They have different names for it: The Black Death, God’s Wrath, End of Days. On the southern wall of the cloister of the Cimitière des Innocents in Paris, an artist paints a fresco of the dance of the dead. God has abandoned his people. Where is refuge to be found? The landscape stretches bare to the horizon—mass graves circled by buzzards, deserted villages, flagellants wandering the countryside. William the Pious leads his congregation to the hills. Their bodies are discovered a century later; one anthropologist says there is evidence of cannibalism. Janine le Fleur takes her family to live in the cave of Font-de-Gaume. Abou Hamdi Mazry, known as Greybeard, sees Cairo overrun with rats and in his sermon proposes an exodus to the desert.

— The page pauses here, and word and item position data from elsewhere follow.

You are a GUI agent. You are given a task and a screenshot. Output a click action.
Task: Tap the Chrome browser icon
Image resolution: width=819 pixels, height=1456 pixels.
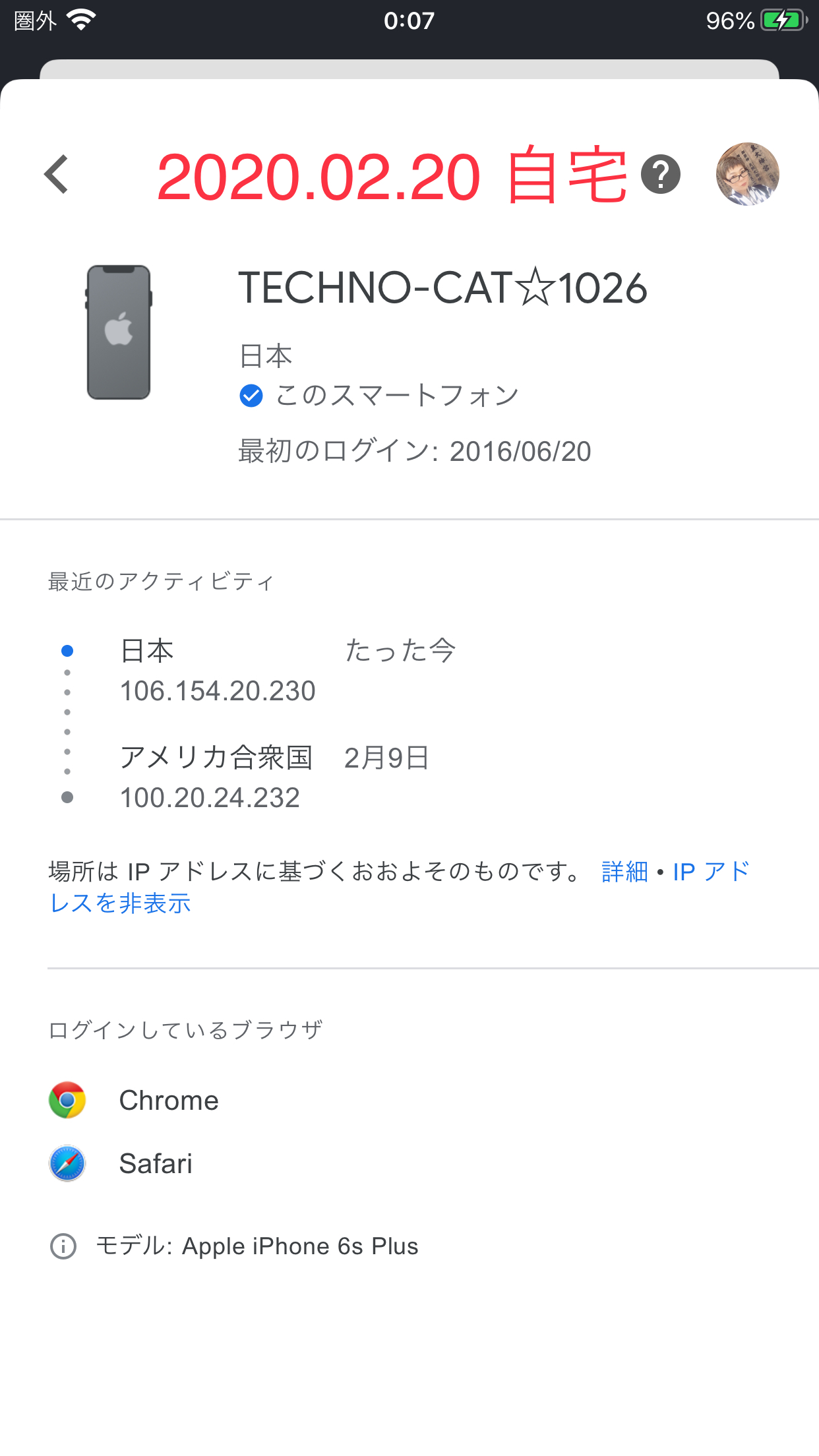[67, 1100]
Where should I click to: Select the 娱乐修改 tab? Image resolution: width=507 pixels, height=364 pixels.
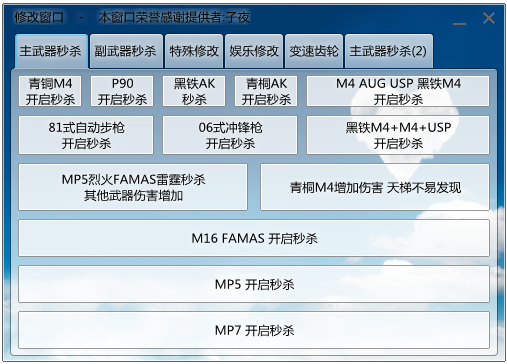pos(254,51)
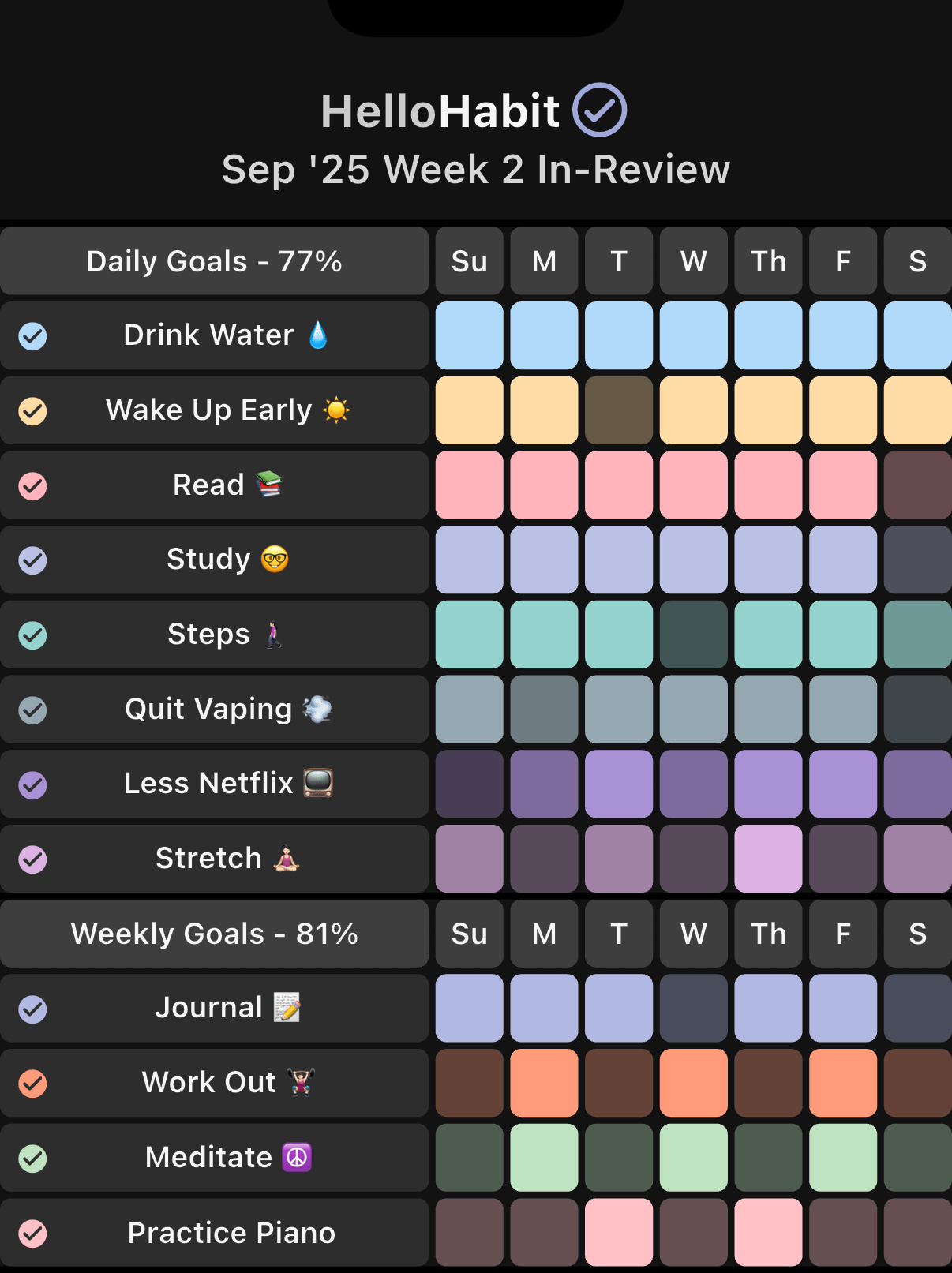The width and height of the screenshot is (952, 1273).
Task: Select the Su column header in Weekly Goals
Action: pos(469,934)
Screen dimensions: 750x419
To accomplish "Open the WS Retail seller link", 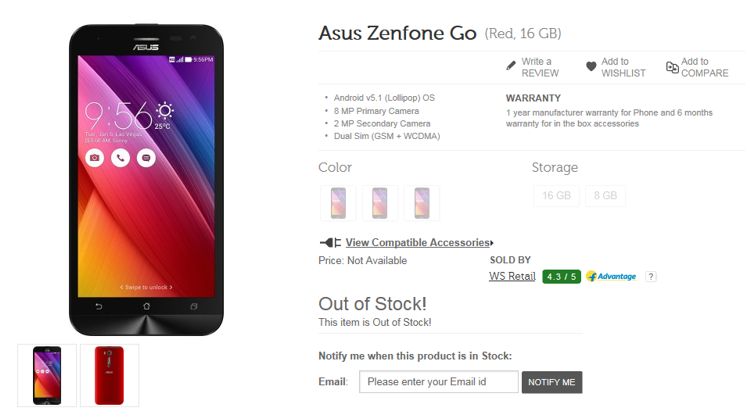I will (512, 276).
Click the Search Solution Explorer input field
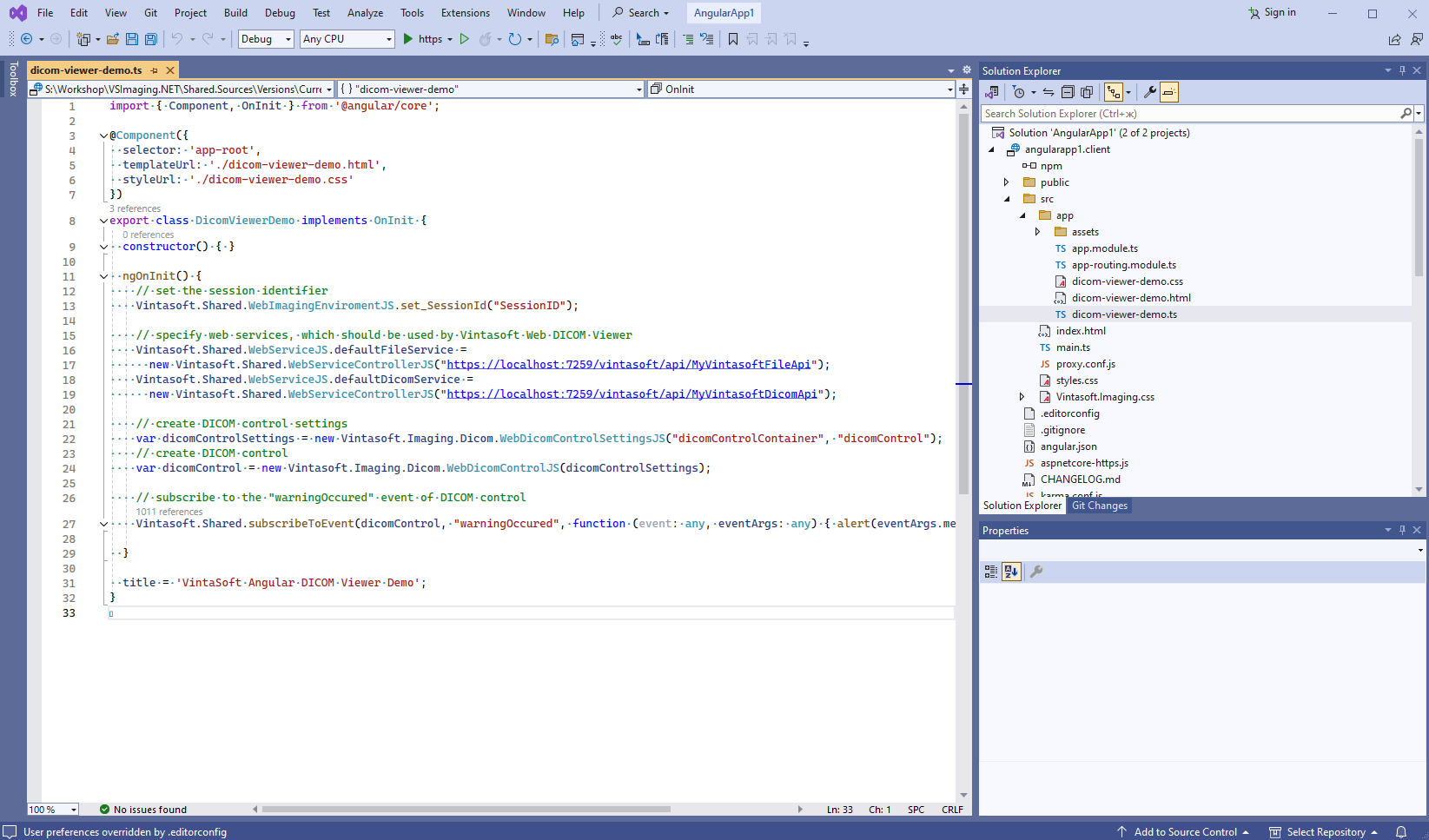The height and width of the screenshot is (840, 1429). 1190,114
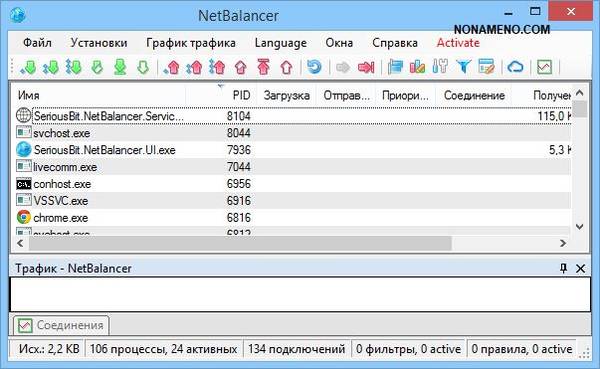Click the wrench and screwdriver settings icon
The height and width of the screenshot is (369, 600).
pyautogui.click(x=440, y=67)
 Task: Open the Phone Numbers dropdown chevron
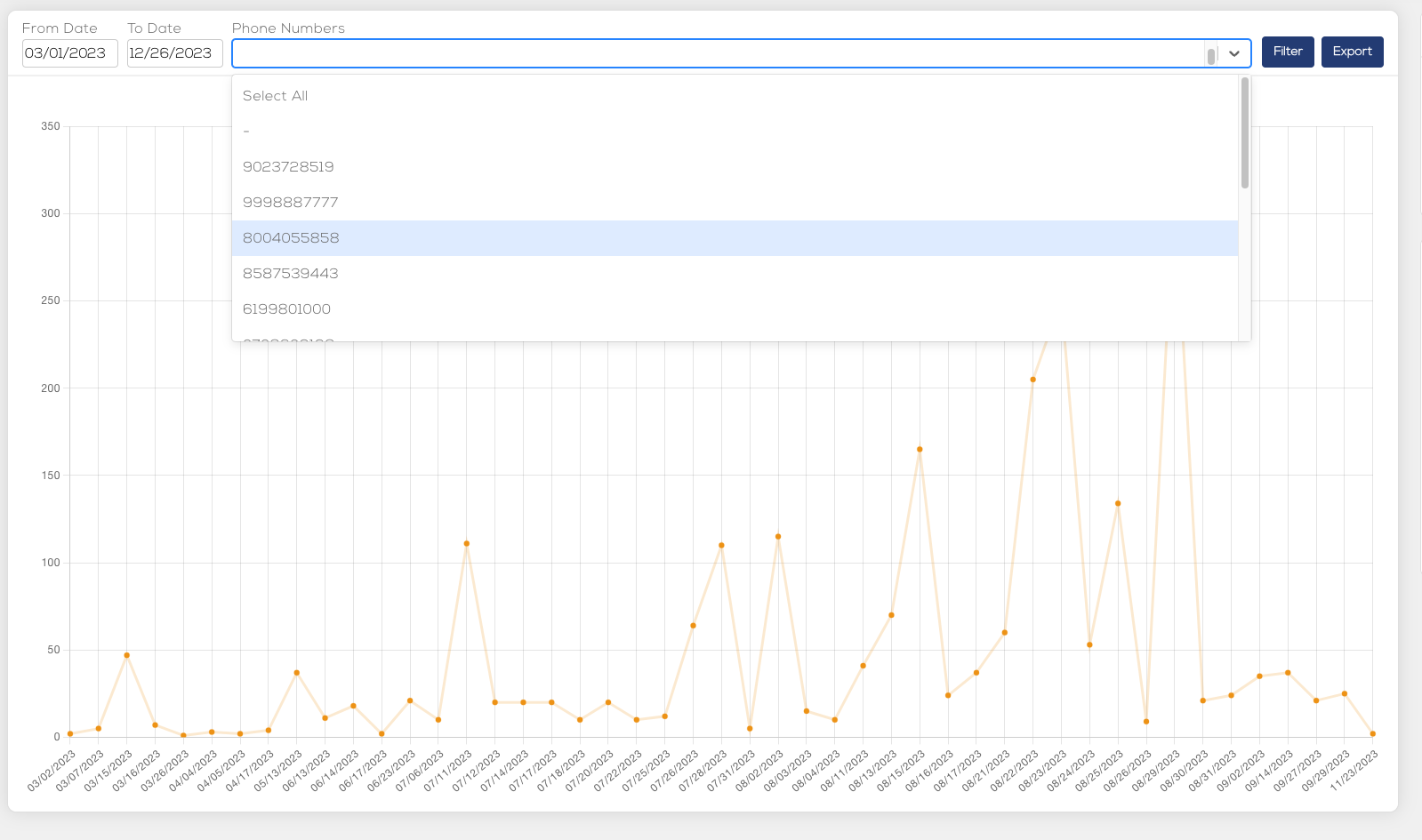[x=1233, y=53]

He packs supplies, but in the middle of his morning ablutions notices buboes growing on his skin, and dies drifting along the Nile in his brother’s felucca. The plague swallows the rich and the poor, the godly and the profane. Sweeps through prisons and monasteries, mansions and hovels. Like the preacher said: “There is no sanctuary from God’s will. Man came from dust, and to dust he will return, refuge be damned.”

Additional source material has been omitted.